### [To do]
Starting with the first line of the records, write out each line exactly until you have included the line containing "Expand the Geschlecht".

──────────

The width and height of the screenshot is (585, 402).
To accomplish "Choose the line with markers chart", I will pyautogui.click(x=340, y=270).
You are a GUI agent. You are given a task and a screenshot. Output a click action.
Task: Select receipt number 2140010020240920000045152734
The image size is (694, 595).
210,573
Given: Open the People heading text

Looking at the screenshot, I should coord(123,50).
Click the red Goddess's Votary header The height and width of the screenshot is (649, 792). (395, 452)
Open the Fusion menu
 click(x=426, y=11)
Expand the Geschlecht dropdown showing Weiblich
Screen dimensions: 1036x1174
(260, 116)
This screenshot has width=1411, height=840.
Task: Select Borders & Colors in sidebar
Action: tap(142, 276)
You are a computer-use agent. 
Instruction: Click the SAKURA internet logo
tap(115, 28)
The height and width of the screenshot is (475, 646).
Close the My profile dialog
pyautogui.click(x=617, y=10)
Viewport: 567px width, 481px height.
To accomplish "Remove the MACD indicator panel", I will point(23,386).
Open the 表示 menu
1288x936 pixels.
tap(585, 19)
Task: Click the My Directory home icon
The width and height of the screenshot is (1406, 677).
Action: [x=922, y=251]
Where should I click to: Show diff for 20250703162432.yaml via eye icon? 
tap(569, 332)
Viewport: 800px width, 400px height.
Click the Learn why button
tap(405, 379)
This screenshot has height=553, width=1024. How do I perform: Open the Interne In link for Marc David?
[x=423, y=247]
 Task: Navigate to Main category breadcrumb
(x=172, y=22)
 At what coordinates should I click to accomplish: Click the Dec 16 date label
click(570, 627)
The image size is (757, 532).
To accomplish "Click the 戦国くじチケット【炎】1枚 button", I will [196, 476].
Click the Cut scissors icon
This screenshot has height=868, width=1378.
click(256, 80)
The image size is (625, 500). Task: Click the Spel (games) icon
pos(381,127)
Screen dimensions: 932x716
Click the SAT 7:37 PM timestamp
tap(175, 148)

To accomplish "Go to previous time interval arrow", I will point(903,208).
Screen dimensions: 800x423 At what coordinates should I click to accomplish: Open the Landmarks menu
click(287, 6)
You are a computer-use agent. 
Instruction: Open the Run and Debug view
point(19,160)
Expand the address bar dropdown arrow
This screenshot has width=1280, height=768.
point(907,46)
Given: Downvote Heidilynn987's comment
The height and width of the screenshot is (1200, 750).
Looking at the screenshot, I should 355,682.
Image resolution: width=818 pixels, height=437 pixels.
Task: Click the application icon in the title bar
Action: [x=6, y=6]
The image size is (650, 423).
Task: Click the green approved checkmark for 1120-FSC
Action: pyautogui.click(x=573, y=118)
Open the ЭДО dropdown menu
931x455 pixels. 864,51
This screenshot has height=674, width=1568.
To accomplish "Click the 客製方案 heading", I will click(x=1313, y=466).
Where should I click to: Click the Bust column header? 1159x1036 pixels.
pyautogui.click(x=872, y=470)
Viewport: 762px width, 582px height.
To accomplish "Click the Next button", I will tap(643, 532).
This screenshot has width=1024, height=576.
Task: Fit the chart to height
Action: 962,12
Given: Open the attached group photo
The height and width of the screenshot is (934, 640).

──────────

### [Result of this exercise]
The width and height of the screenshot is (585, 402).
To accomplish "Choose the line with markers chart", I will pyautogui.click(x=340, y=270).
You are a GUI agent. You are given a task and a screenshot. Output a click action.
Task: Select receipt number 2140010020240920000045152734
The image size is (694, 595).
210,573
Given: Open the People heading text

Looking at the screenshot, I should coord(123,50).
Click the red Goddess's Votary header The height and width of the screenshot is (649, 792). (395, 452)
Open the Fusion menu
 click(x=426, y=11)
Expand the Geschlecht dropdown showing Weiblich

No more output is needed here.